TASK DETAILS - Scan the listing below. Report each line that includes "height".
═══
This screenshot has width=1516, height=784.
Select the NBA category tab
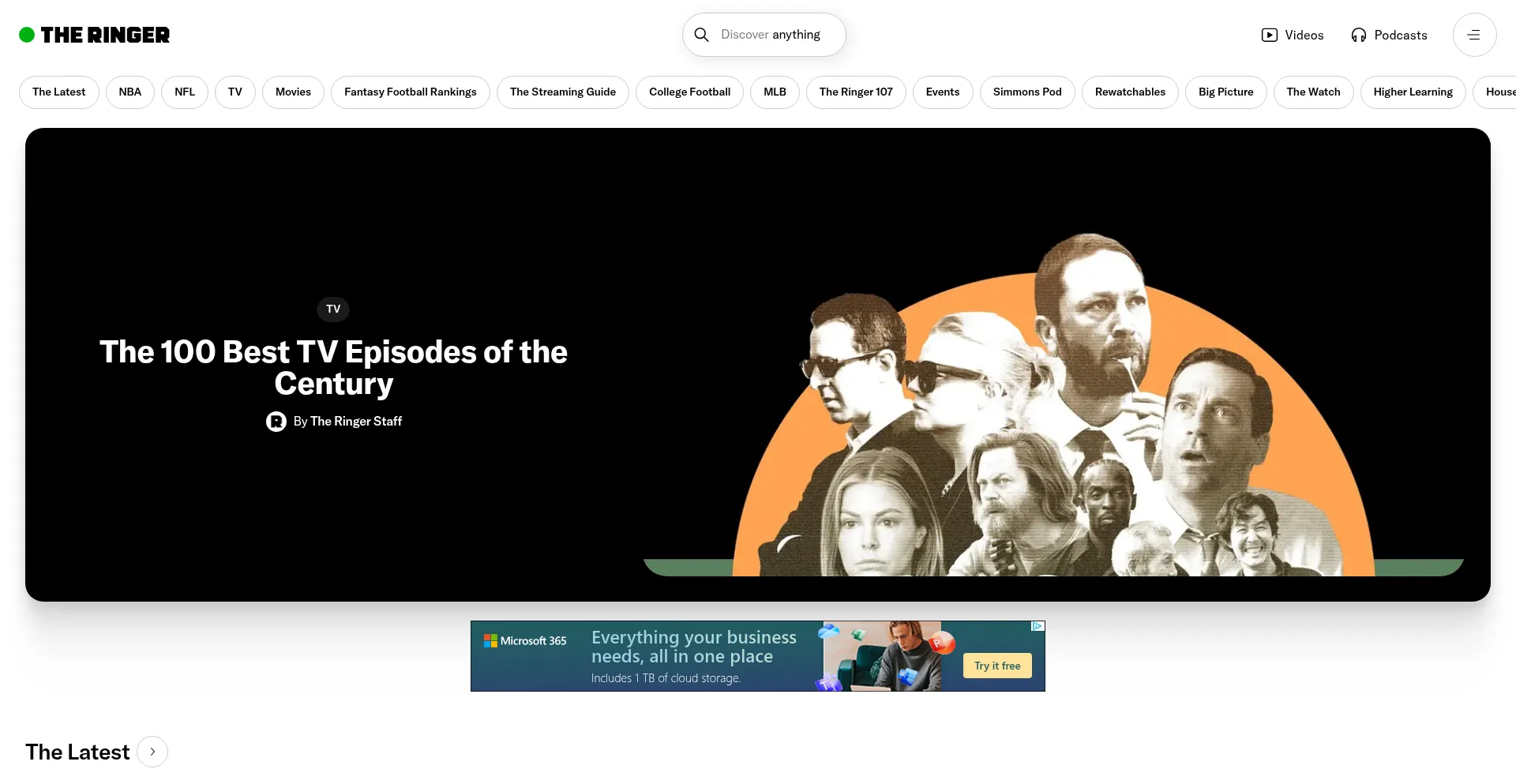tap(129, 92)
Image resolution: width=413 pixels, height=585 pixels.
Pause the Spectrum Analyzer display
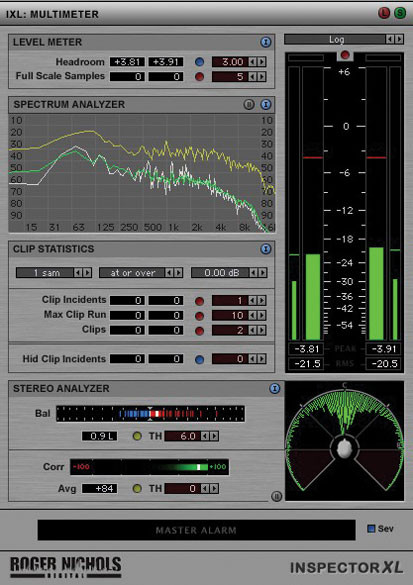click(x=249, y=104)
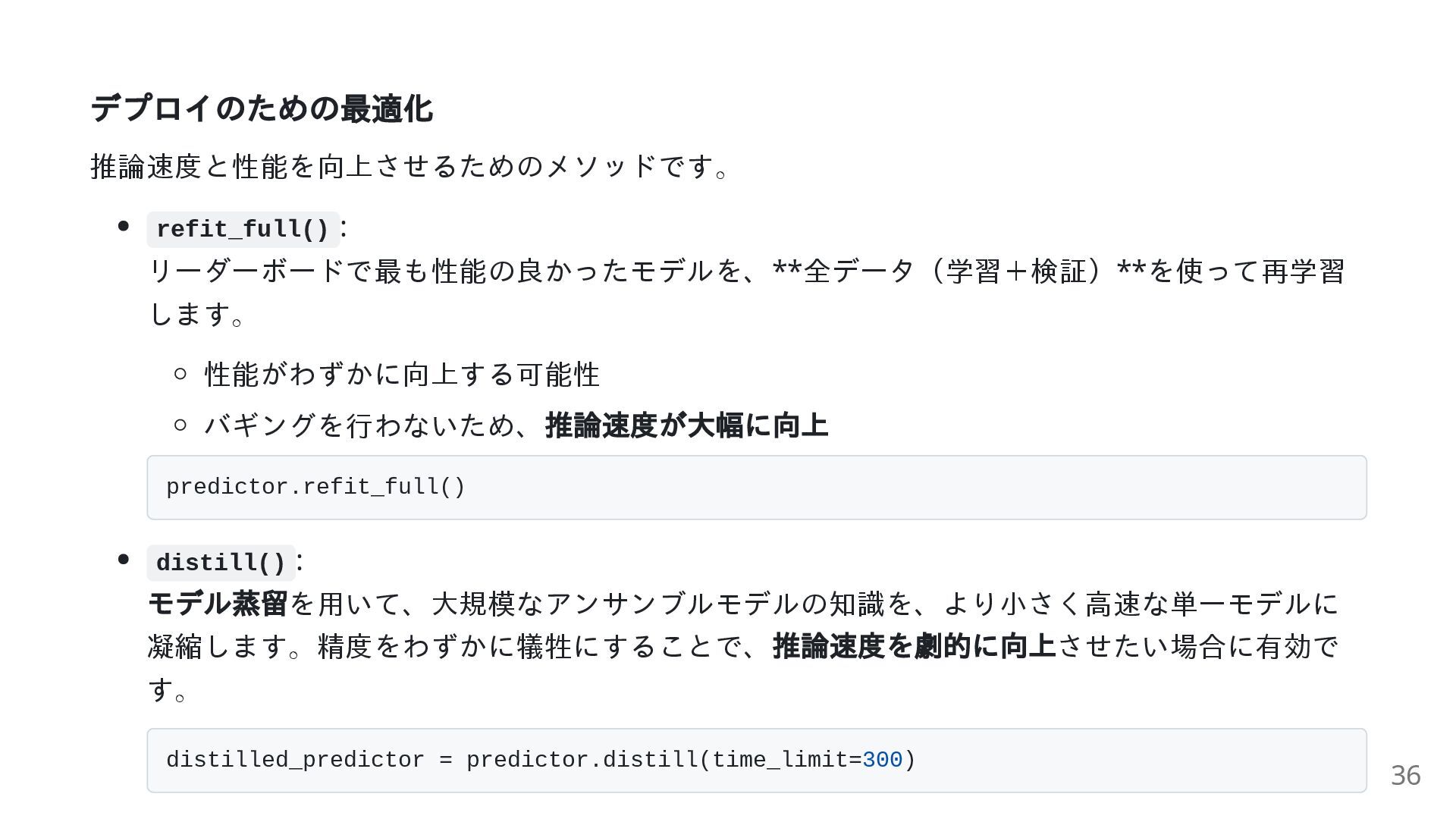Click the predictor.refit_full() code block

756,488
═══
TASK RESPONSE -
This screenshot has width=1516, height=784.
Image resolution: width=413 pixels, height=585 pixels.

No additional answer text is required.